Would you transcribe all of the data exactly, down to the last character?
- Opening Delimiter -
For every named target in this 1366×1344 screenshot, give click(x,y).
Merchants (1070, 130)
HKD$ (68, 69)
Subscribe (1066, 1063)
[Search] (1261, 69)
- Closing Delimiter -
### EXERCISE ANSWER
For every named target in this 1366×1344 screenshot, give click(x,y).
Merchants (1070, 130)
HKD$ (68, 69)
Subscribe (1066, 1063)
[Search] (1261, 69)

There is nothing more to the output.